O Sonho
Traumdeutung | Leituras

Silvia Ons

“Se definimos a fantasia desse modo, vemos por que Lacan formulava que, no final, a fantasia é uma pura significação de verdade. Isso quer dizer que ela resiste em saber bem que é totalmente pura, não se presta a fazer uma cadeia com o resto do saber. E aí, todas as formações do inconsciente são distintas. É claro que elas resistem em saber, mas apelam para ele. Não se esperou a psicanálise para dar-se conta de que o sonho apela ao saber, nem para interpretá-los. Independentemente da descoberta de Freud, o sonho apela ao saber.”

Miller J.-A, Del síntoma al fantasma y retorno, Paidos, Buenos Aires, 2018, p 177

Miller nos diz que o sonho apela ao saber, embora antes de Freud os sonhos se prestassem para ser interpretados, porque os homens consideravam que eles carregavam uma mensagem benévola ou hostil, proveniente de potências superiores. Com Aristóteles, o sonho, antes de ser um presságio de forças exteriores ao sujeito, é uma manifestação da alma do sonhador. Daí, Freud enfatiza que, para o Estagirita, o sonho já era objeto de investigação psicológica. A partir do advento da ciência, ele perde seu lugar como produto da atividade psíquica e tornou-se uma mera expressão de processos somáticos, puro produto da atividade cerebral. Freud combate essa concepção e o considera a via régia de acesso ao inconsciente, a ponto de afirmar que aquele que não consegue explicar a gênese das imagens oníricas se esforçará, em vão, para compreender as fobias, as histerias, as obsessões e os delírios. Tal é o valor teórico outorgado por ele, que imagina que, aquele que o decifrar, estará nas fileiras daqueles que transcendem, com suas descobertas, seus destinos como mortais.

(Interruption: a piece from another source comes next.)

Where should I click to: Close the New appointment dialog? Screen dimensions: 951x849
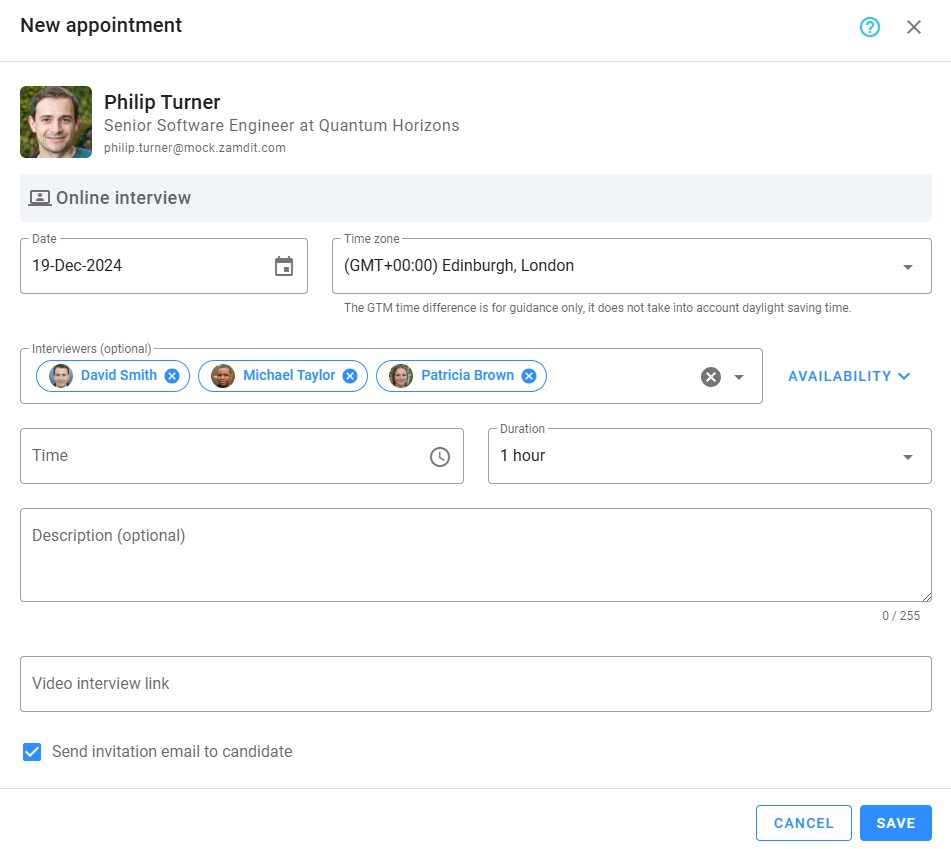pos(914,27)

É a partir dos sonhos que Freud descobre que existe uma "inteligência inconsciente" e que, para alcançá-la, não é necessário saber mergulhar, mas saber escutar, esse saber ao qual o sonho apela estará em seu mesmo relato e associações. Mas há sonhos e sonhos e alguns mostram o limite ao saber e conduzem à construção da fantasia. Não foi com um sonho que Freud chegou à fantasia do homem dos lobos? Podemos, portanto, montar a seguinte sequência: o sonho apela ao saber e seu limite conduz à fantasia, pontuada por Miller como significação de verdade.